### TASK GOAL
From the first line to the last, transcribe the material exactly.

···

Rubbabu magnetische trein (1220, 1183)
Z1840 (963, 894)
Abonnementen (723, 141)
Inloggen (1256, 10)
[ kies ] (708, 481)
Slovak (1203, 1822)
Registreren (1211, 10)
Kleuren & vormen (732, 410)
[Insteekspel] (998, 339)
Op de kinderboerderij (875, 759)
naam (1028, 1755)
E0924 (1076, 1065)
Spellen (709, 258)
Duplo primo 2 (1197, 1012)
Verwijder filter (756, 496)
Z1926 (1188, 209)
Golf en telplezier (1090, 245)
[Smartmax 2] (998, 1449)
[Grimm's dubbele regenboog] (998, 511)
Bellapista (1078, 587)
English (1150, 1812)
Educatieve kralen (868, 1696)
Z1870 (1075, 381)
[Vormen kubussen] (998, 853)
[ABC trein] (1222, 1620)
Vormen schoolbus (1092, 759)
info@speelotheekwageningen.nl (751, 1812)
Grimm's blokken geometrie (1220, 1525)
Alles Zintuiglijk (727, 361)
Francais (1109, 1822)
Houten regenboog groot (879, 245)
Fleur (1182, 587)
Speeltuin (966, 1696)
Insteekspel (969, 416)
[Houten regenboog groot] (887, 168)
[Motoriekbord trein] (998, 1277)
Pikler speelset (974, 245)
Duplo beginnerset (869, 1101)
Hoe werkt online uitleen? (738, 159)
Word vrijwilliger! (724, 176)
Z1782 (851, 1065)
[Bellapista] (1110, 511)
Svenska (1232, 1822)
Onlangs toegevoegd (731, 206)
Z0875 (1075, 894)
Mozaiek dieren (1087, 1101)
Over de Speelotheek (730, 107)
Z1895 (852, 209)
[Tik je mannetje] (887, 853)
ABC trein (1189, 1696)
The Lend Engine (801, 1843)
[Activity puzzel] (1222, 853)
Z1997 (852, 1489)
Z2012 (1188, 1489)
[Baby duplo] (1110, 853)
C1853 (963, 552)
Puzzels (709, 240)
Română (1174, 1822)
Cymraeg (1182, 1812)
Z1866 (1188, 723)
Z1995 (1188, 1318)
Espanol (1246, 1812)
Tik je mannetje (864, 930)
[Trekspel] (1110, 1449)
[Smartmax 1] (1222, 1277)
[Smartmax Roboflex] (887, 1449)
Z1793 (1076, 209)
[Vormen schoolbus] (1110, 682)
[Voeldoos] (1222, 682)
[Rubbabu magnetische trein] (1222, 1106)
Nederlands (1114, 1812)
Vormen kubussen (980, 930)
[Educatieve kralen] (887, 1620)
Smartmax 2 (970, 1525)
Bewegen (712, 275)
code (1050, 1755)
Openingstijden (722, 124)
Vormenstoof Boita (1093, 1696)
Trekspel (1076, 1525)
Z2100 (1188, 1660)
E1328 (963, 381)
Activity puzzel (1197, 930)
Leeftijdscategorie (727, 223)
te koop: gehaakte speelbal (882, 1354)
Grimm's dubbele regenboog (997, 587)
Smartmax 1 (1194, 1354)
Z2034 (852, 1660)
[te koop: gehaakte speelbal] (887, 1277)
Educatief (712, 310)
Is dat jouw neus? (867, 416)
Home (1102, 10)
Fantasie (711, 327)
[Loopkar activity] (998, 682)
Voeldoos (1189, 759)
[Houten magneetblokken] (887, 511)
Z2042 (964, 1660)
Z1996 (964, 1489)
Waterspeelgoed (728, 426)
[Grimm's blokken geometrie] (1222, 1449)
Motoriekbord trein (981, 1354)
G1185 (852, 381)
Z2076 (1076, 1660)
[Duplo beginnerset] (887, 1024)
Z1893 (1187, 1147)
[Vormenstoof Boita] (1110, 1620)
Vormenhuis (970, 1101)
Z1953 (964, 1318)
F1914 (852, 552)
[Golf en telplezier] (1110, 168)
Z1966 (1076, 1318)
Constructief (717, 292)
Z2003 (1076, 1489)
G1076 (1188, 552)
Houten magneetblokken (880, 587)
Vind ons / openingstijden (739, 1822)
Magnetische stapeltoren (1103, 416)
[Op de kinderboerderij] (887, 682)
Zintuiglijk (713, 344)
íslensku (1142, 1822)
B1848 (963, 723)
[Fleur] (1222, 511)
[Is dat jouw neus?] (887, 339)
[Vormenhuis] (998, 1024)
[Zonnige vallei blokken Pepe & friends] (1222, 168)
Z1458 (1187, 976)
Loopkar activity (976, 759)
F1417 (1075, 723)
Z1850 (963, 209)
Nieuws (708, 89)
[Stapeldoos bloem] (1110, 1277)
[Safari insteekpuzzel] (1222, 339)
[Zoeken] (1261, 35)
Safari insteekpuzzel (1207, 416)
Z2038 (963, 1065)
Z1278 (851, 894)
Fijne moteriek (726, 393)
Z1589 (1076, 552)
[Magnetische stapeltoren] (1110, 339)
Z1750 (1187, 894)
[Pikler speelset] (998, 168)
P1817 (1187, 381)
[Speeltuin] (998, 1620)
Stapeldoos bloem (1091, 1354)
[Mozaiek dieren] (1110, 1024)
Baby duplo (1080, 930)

···

### RESULT FOR THIS EXERCISE
Rubbabu magnetische trein (1220, 1183)
Z1840 (963, 894)
Abonnementen (723, 141)
Inloggen (1256, 10)
[ kies ] (708, 481)
Slovak (1203, 1822)
Registreren (1211, 10)
Kleuren & vormen (732, 410)
[Insteekspel] (998, 339)
Op de kinderboerderij (875, 759)
naam (1028, 1755)
E0924 (1076, 1065)
Spellen (709, 258)
Duplo primo 2 (1197, 1012)
Verwijder filter (756, 496)
Z1926 (1188, 209)
Golf en telplezier (1090, 245)
[Smartmax 2] (998, 1449)
[Grimm's dubbele regenboog] (998, 511)
Bellapista (1078, 587)
English (1150, 1812)
Educatieve kralen (868, 1696)
Z1870 (1075, 381)
[Vormen kubussen] (998, 853)
[ABC trein] (1222, 1620)
Vormen schoolbus (1092, 759)
info@speelotheekwageningen.nl (751, 1812)
Grimm's blokken geometrie (1220, 1525)
Alles Zintuiglijk (727, 361)
Francais (1109, 1822)
Houten regenboog groot (879, 245)
Fleur (1182, 587)
Speeltuin (966, 1696)
Insteekspel (969, 416)
[Houten regenboog groot] (887, 168)
[Motoriekbord trein] (998, 1277)
Pikler speelset (974, 245)
Duplo beginnerset (869, 1101)
Hoe werkt online uitleen? (738, 159)
Word vrijwilliger! (724, 176)
Z1782 (851, 1065)
[Bellapista] (1110, 511)
Svenska (1232, 1822)
Onlangs toegevoegd (731, 206)
Z0875 (1075, 894)
Mozaiek dieren (1087, 1101)
Over de Speelotheek (730, 107)
Z1895 (852, 209)
[Tik je mannetje] (887, 853)
ABC trein (1189, 1696)
The Lend Engine (801, 1843)
[Activity puzzel] (1222, 853)
Z1997 (852, 1489)
Z2012 (1188, 1489)
[Baby duplo] (1110, 853)
C1853 (963, 552)
Puzzels (709, 240)
Română (1174, 1822)
Cymraeg (1182, 1812)
Z1866 (1188, 723)
Z1995 (1188, 1318)
Espanol (1246, 1812)
Tik je mannetje (864, 930)
[Trekspel] (1110, 1449)
[Smartmax 1] (1222, 1277)
[Smartmax Roboflex] (887, 1449)
Z1793 (1076, 209)
[Vormen schoolbus] (1110, 682)
[Voeldoos] (1222, 682)
[Rubbabu magnetische trein] (1222, 1106)
Nederlands (1114, 1812)
Vormen kubussen (980, 930)
[Educatieve kralen] (887, 1620)
Smartmax 2 (970, 1525)
Bewegen (712, 275)
code (1050, 1755)
Openingstijden (722, 124)
Vormenstoof Boita (1093, 1696)
Trekspel (1076, 1525)
Z2100 (1188, 1660)
E1328 (963, 381)
Activity puzzel (1197, 930)
Leeftijdscategorie (727, 223)
te koop: gehaakte speelbal (882, 1354)
Grimm's dubbele regenboog (997, 587)
Smartmax 1 (1194, 1354)
Z2034 (852, 1660)
[te koop: gehaakte speelbal] (887, 1277)
Educatief (712, 310)
Is dat jouw neus? (867, 416)
Home (1102, 10)
Fantasie (711, 327)
[Loopkar activity] (998, 682)
Voeldoos (1189, 759)
[Houten magneetblokken] (887, 511)
Z2042 (964, 1660)
Z1996 (964, 1489)
Waterspeelgoed (728, 426)
[Grimm's blokken geometrie] (1222, 1449)
Motoriekbord trein (981, 1354)
G1185 (852, 381)
Z2076 (1076, 1660)
[Duplo beginnerset] (887, 1024)
Z1893 (1187, 1147)
[Vormenstoof Boita] (1110, 1620)
Vormenhuis (970, 1101)
Z1953 (964, 1318)
F1914 (852, 552)
[Golf en telplezier] (1110, 168)
Z1966 (1076, 1318)
Constructief (717, 292)
Z2003 (1076, 1489)
G1076 (1188, 552)
Houten magneetblokken (880, 587)
Vind ons / openingstijden (739, 1822)
Magnetische stapeltoren (1103, 416)
[Op de kinderboerderij] (887, 682)
Zintuiglijk (713, 344)
íslensku (1142, 1822)
B1848 (963, 723)
[Fleur] (1222, 511)
[Is dat jouw neus?] (887, 339)
[Vormenhuis] (998, 1024)
[Zonnige vallei blokken Pepe & friends] (1222, 168)
Z1458 (1187, 976)
Loopkar activity (976, 759)
F1417 (1075, 723)
Z1850 (963, 209)
Nieuws (708, 89)
[Stapeldoos bloem] (1110, 1277)
[Safari insteekpuzzel] (1222, 339)
[Zoeken] (1261, 35)
Safari insteekpuzzel (1207, 416)
Z2038 (963, 1065)
Z1278 (851, 894)
Fijne moteriek (726, 393)
Z1589 (1076, 552)
[Magnetische stapeltoren] (1110, 339)
Z1750 (1187, 894)
[Pikler speelset] (998, 168)
P1817 (1187, 381)
[Speeltuin] (998, 1620)
Stapeldoos bloem (1091, 1354)
[Mozaiek dieren] (1110, 1024)
Baby duplo (1080, 930)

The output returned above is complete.